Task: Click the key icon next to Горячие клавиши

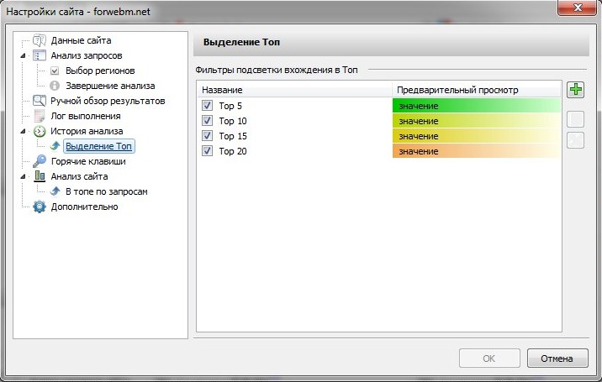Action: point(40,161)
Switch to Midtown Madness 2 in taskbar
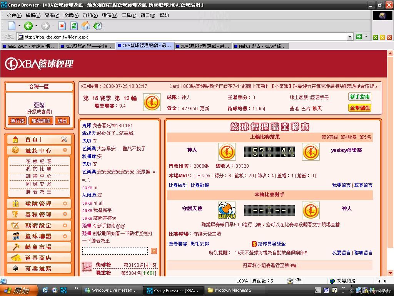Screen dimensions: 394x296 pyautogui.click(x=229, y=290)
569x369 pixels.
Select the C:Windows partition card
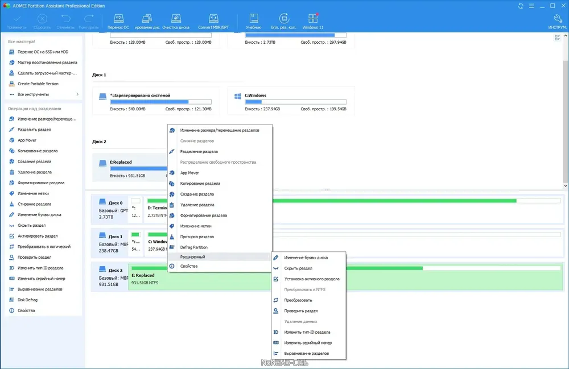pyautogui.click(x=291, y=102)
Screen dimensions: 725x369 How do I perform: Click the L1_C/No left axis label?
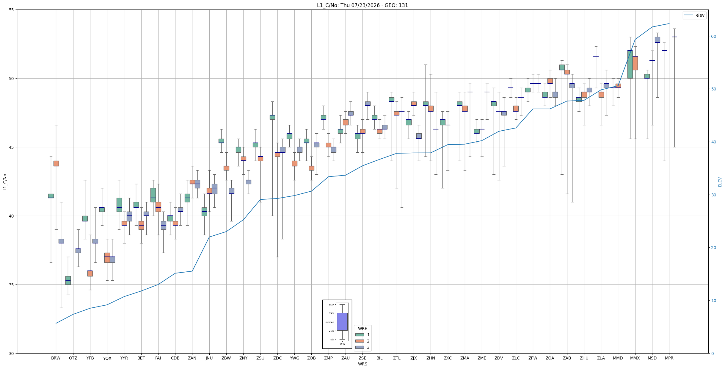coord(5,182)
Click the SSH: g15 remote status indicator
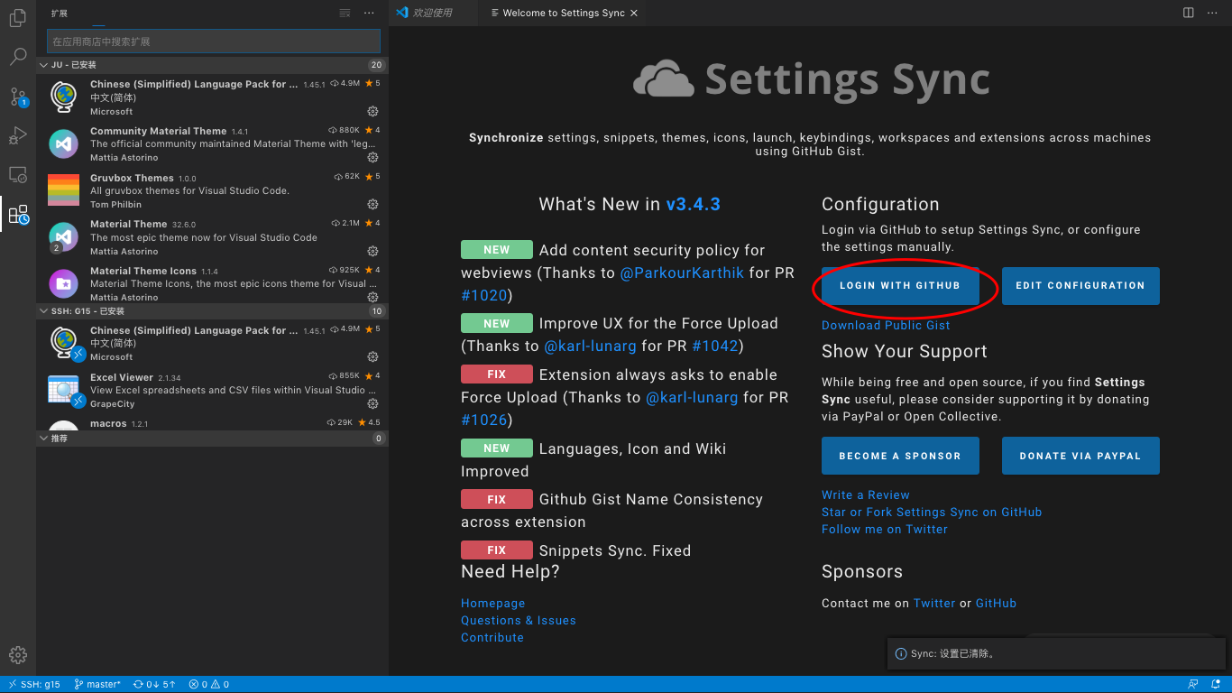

┄┄┄┄┄┄

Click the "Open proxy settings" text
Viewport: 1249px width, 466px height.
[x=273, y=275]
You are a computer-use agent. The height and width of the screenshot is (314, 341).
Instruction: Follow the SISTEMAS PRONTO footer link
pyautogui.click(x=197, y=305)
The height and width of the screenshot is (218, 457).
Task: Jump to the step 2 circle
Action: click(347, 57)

┄┄┄┄┄┄

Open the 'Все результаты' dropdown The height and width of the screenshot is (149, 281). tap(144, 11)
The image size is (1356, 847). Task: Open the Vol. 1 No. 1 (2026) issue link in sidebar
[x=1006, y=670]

┄┄┄┄┄┄

## Work item
Exactly reproduce the lines above, starting at the one that contains "Select the C:Windows partition card" and ending at the one that contains "Click the SSH: g15 remote status indicator", both inclusive; leave the pictures out and add no other lines.

## Written response
Select the C:Windows partition card
pyautogui.click(x=291, y=102)
Screen dimensions: 725x369 How do I perform: Click the L1_C/No left axis label?
coord(5,182)
Click the SSH: g15 remote status indicator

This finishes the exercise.